Tuesday, November 29, 2005

Communities of practice: reification

Dorine asked: Do Wenger et al. also outline some ideas on HOW to bring balance to situations where there is too much emphasis on reification?

I'm very scared that I interpret the theory differently as intended summarizing it so much :), so her question gives me the opportunity to explain more as I read it. Wenger writes in communities of practice, meaning, learning and identity:

Reification can take a great variety of forms: a fellting smoke signal or an age-old pyramid, an abstract formula or a concrete truck, a small logo or a huge information-processing system, a simple word jotted on a page or a long silence, a private knot on a handkerchief or a controversial statue on a public square, an impressionist painting of a butterfly or a scientific specimen in an entomological collection. What is important about all these objects is that they are only the tip of an iceberg......

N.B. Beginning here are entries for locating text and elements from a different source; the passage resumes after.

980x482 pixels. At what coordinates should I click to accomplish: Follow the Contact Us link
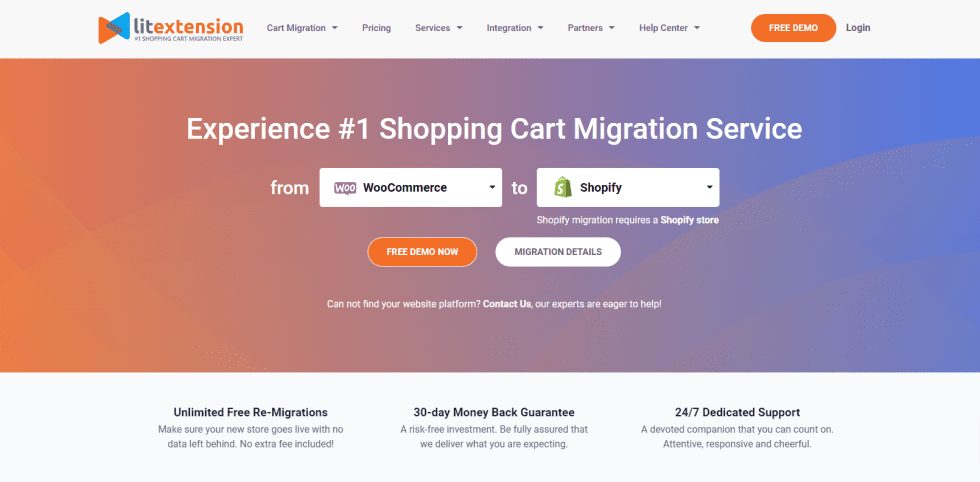click(x=507, y=304)
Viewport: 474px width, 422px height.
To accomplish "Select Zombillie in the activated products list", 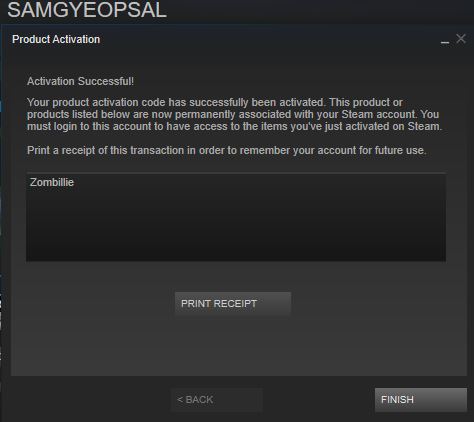I will click(x=52, y=182).
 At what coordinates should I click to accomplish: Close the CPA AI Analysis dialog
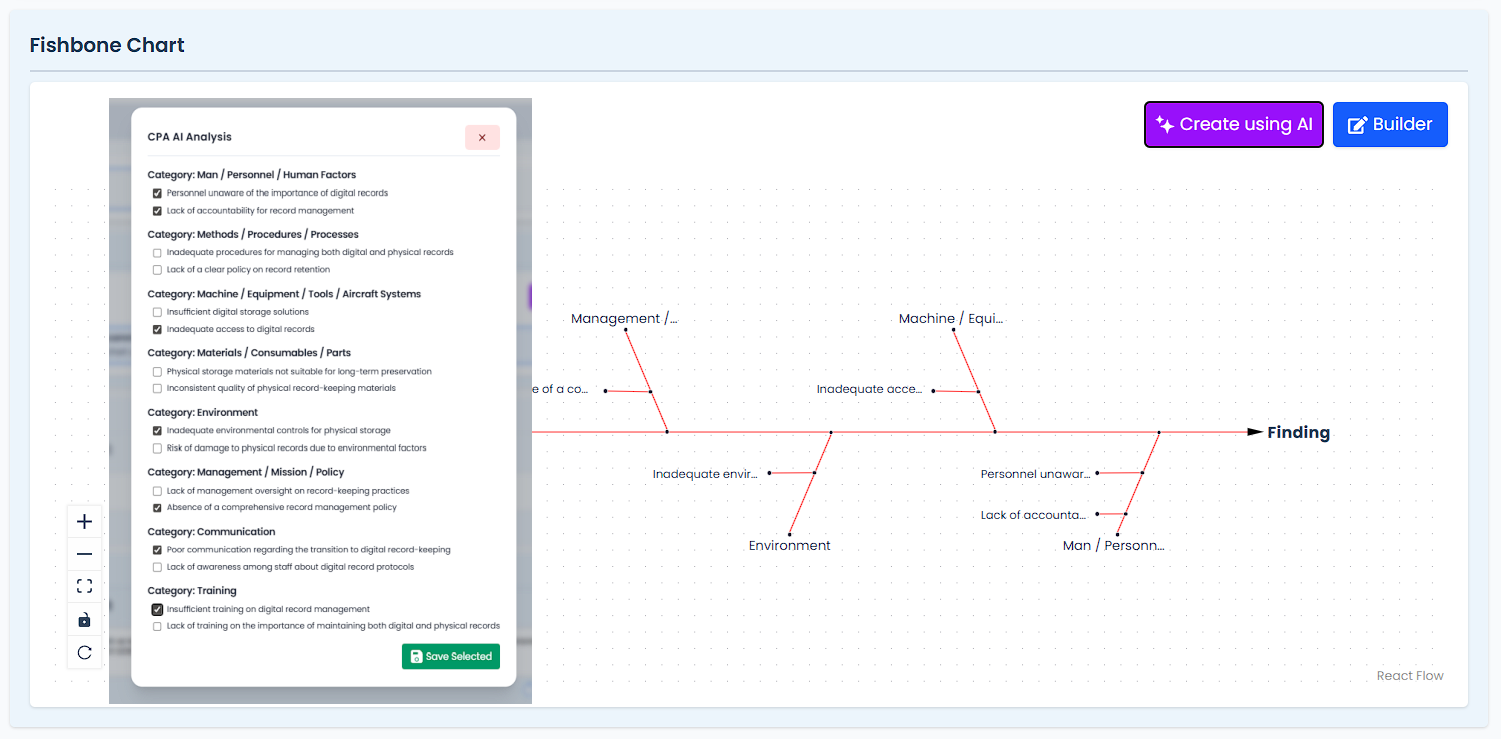(482, 138)
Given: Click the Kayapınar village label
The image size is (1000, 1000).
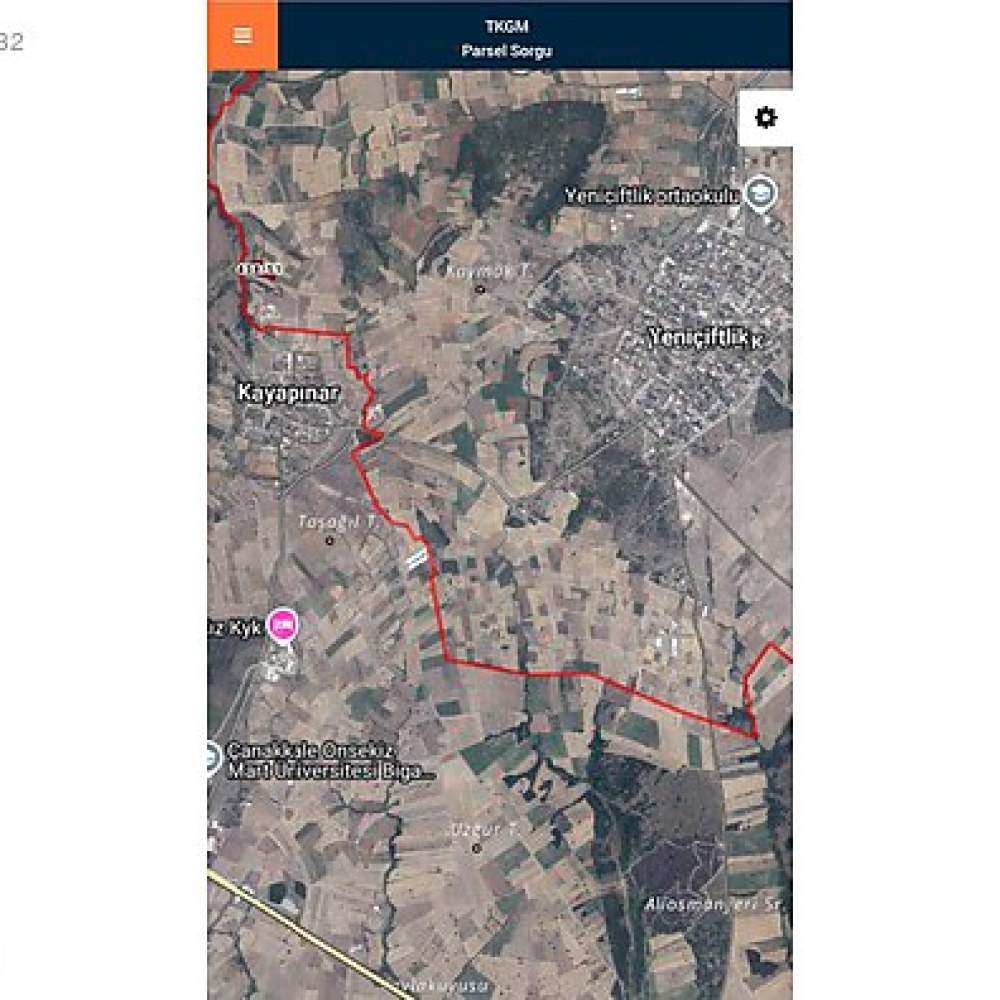Looking at the screenshot, I should tap(288, 393).
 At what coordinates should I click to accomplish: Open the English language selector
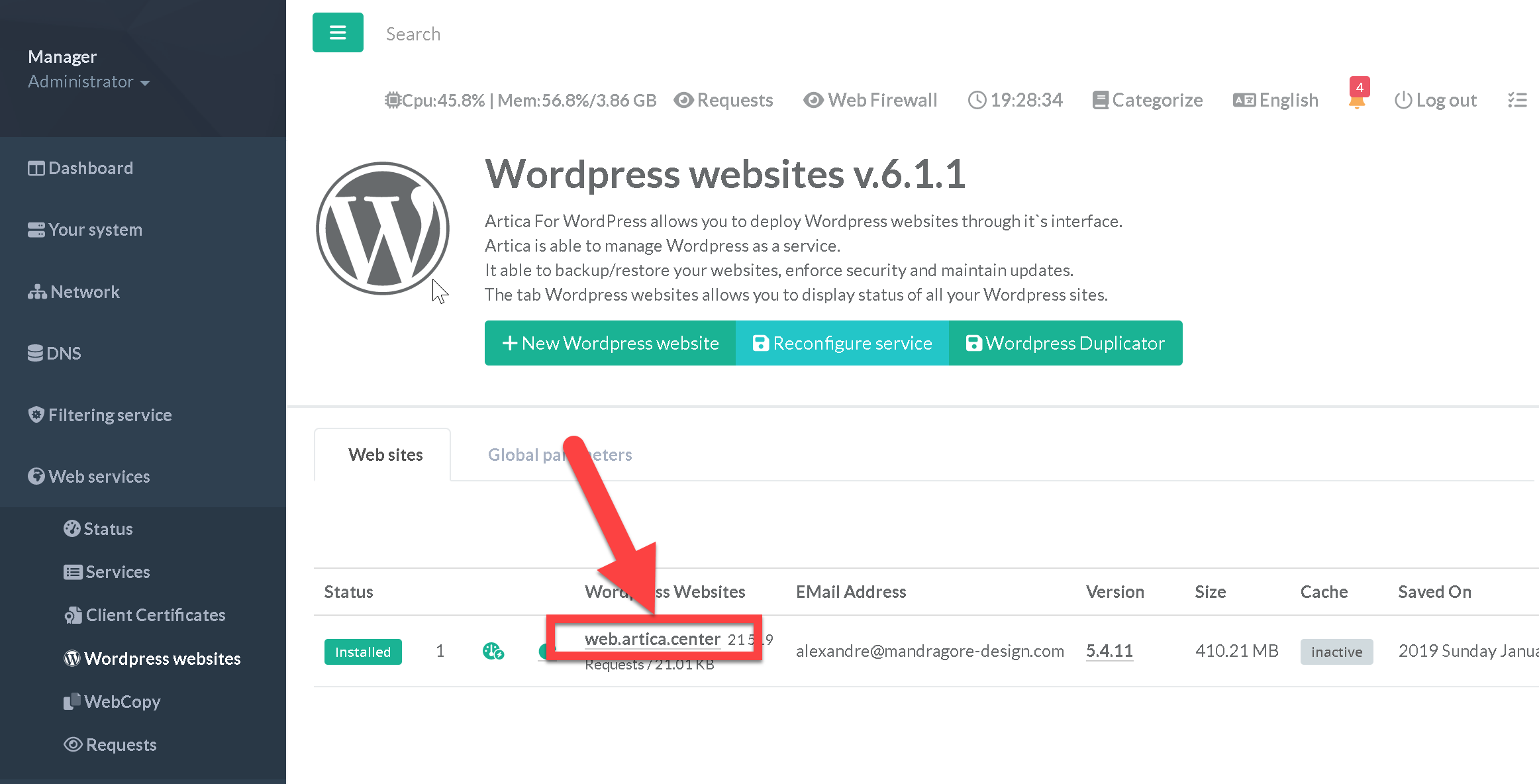click(1275, 100)
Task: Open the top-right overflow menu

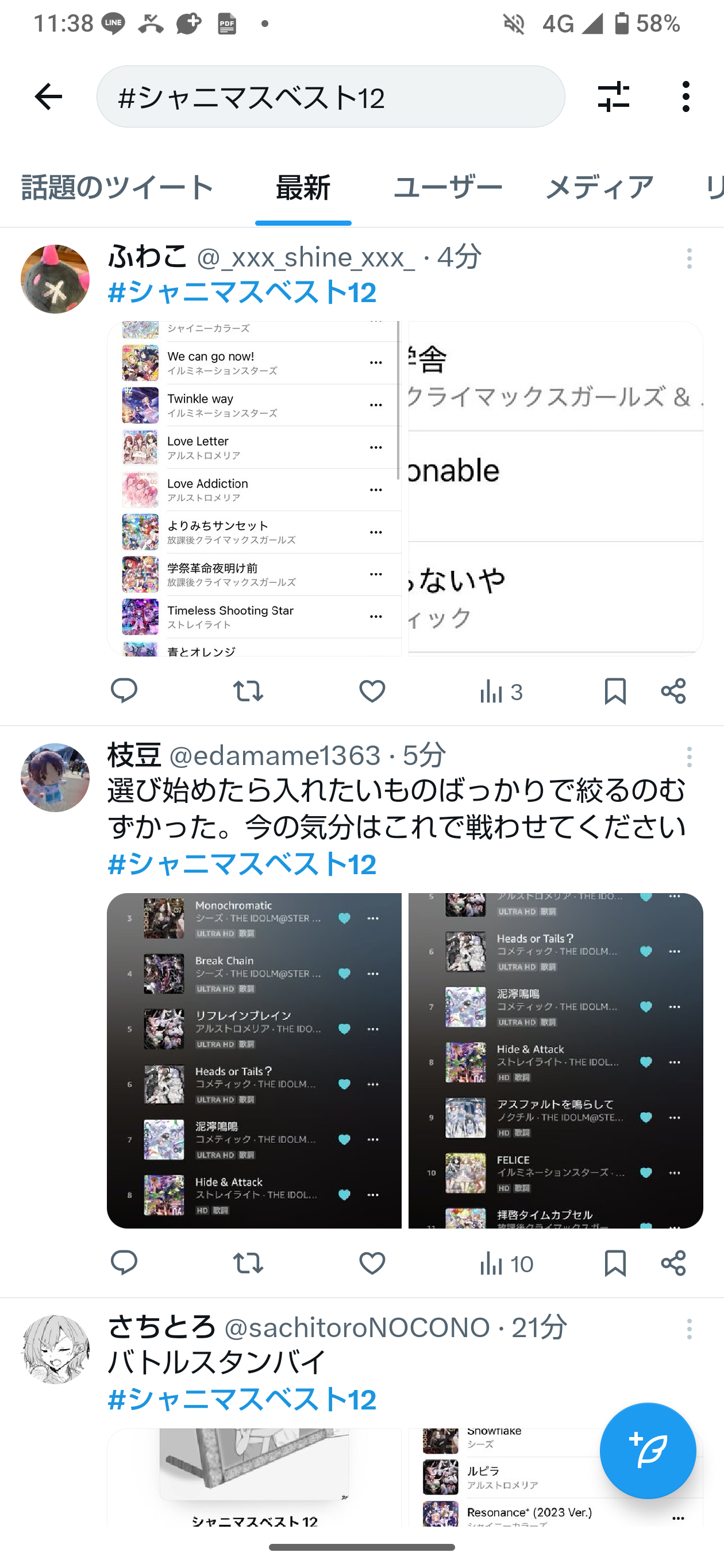Action: click(686, 97)
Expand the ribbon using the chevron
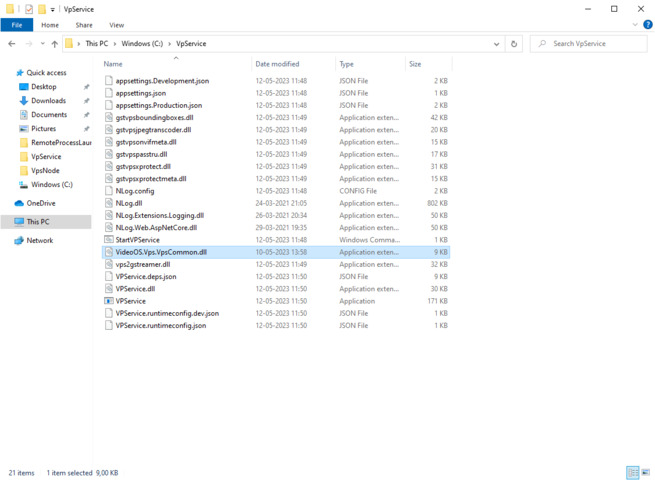The image size is (655, 480). pos(635,25)
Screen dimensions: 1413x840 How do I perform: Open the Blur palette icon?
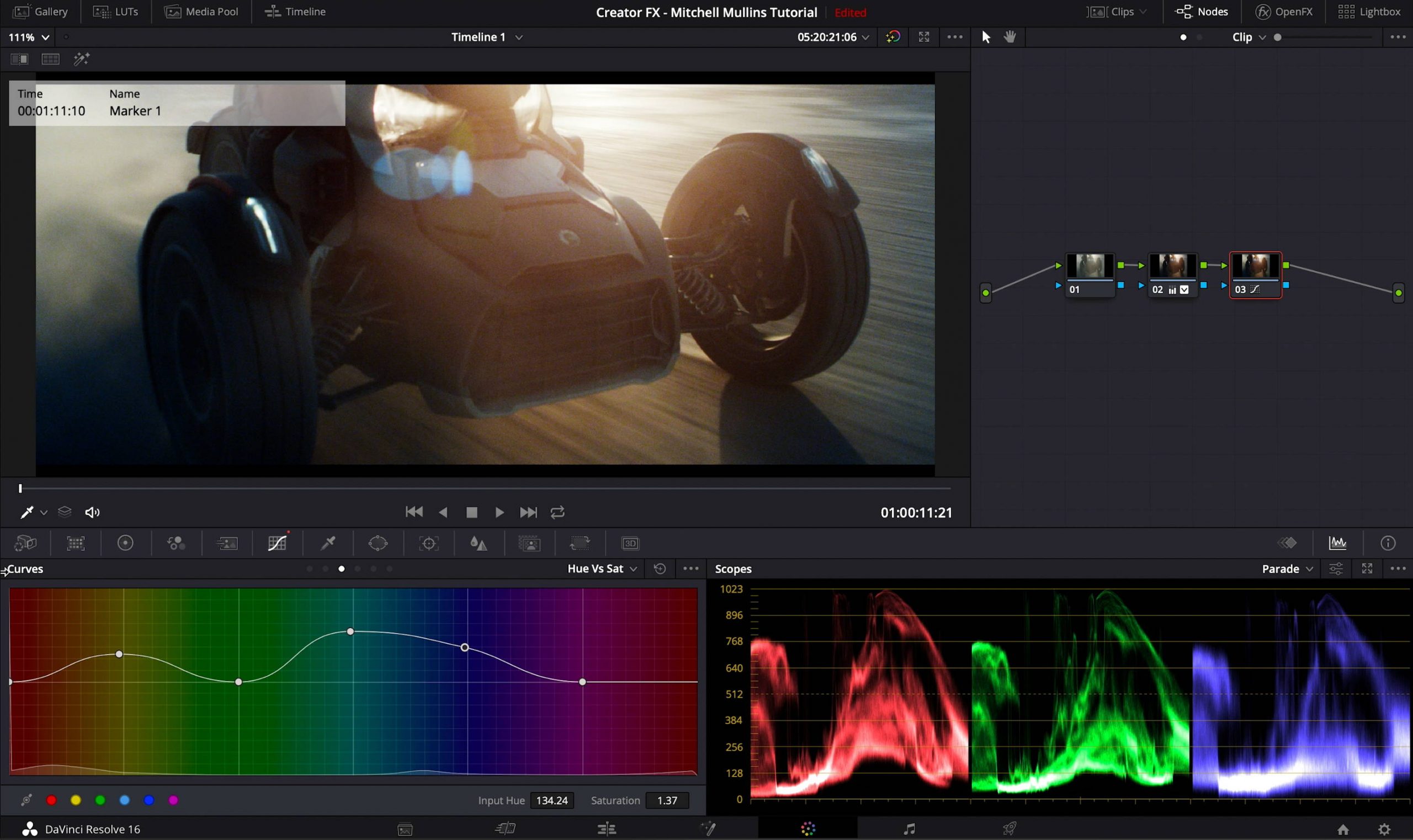479,544
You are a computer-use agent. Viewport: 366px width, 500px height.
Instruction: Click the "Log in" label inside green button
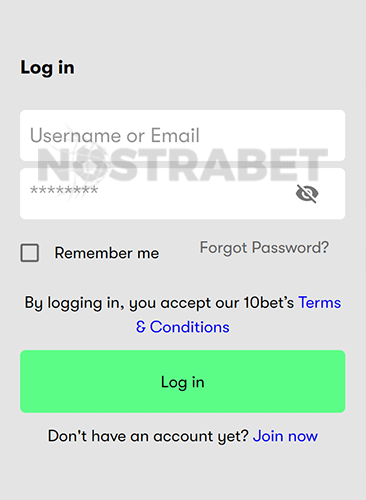182,382
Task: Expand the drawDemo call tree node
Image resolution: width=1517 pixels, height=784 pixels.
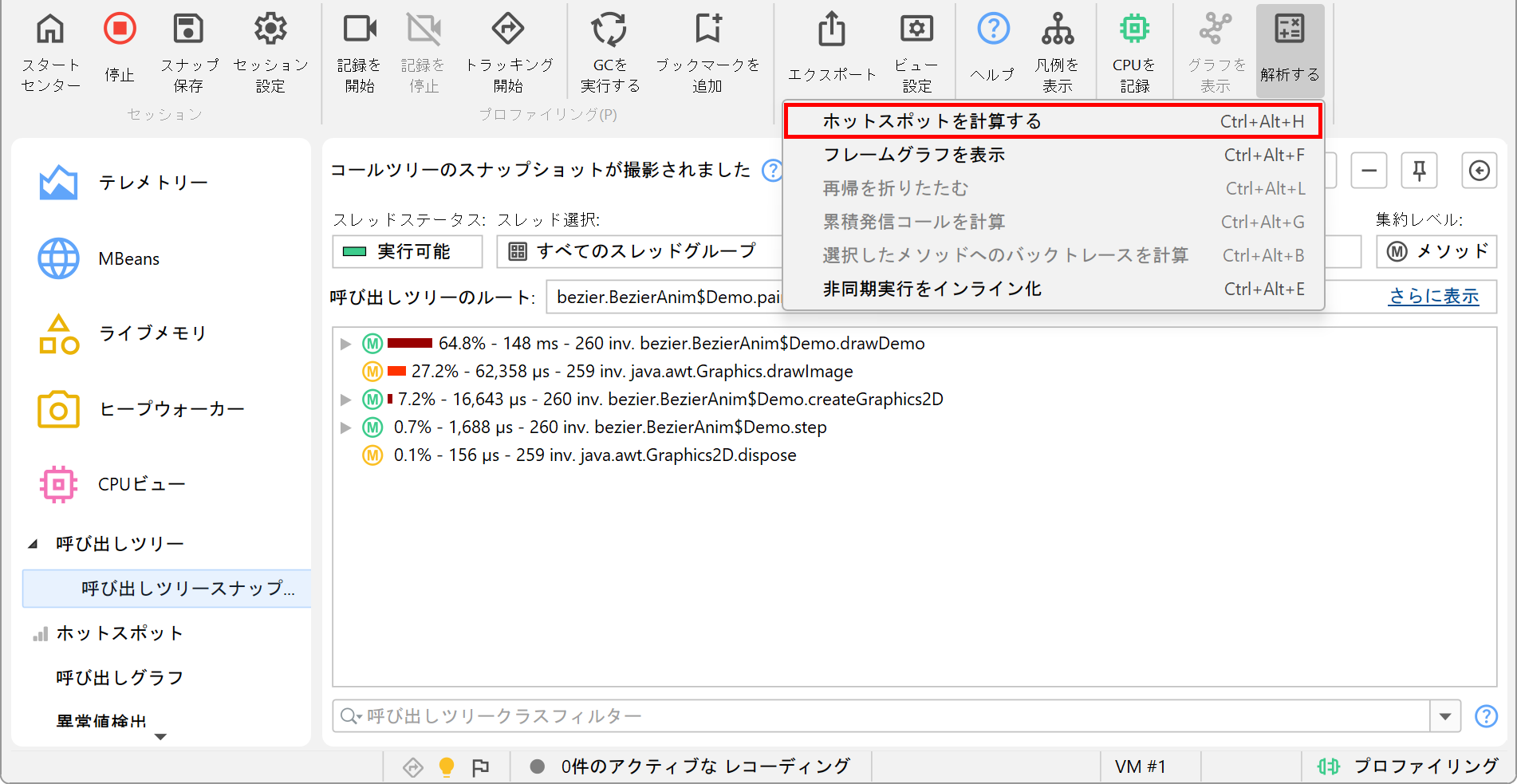Action: click(x=345, y=344)
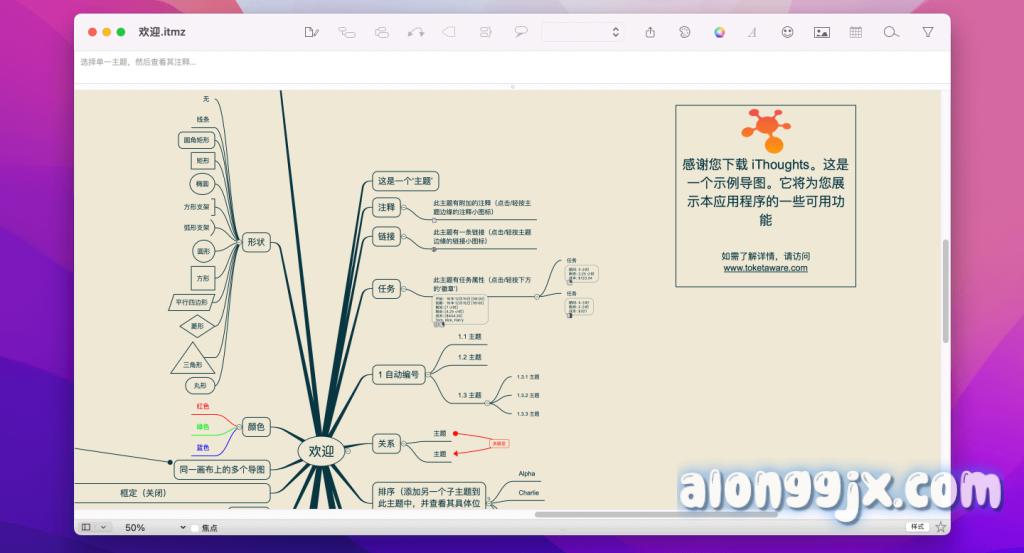Click the search magnifier icon
The image size is (1024, 553).
tap(891, 32)

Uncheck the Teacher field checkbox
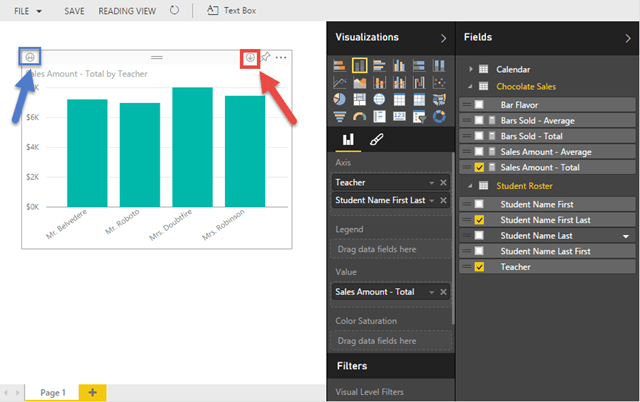click(480, 267)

An an evocative shortcut, the process of reification can be very powerful...

But the power of reification- its succinctness, its portability, its potential physical persistence, its focusing effect - is also its danger. The politician's slogan can become a substitute for a deep understanding of and a commitment to what it stands for. The tool can ossify activities around its inertness.

I find this part very important because I have seen it happening so many times that a tool (eg. PRA tools) start leading their own life and the whole idea behind the tools and methodology is not understood. For people who do not possess sufficient knowledge and skills about a topic, tools are very appealing and gives them something to hold onto. But the danger is that they do not understand the deeper levels of practice. So tools can never replace a thorough understanding and knowledge of a subject. And the development arena seems to be particularly fond of tools and toolbooks. (what a great opportunity to get this out!!). To answer the question: so reification is never a substitute for connecting people in practice and this may often mean working together or allowing people to come in an observe and observe.

Another example: at my posting about my daughter's school exercise there was a comment to add it as a good reason for homeschooling. Whereas I'm a big fan of the Dutch schoolsystem and would never be in favour of homeschooling!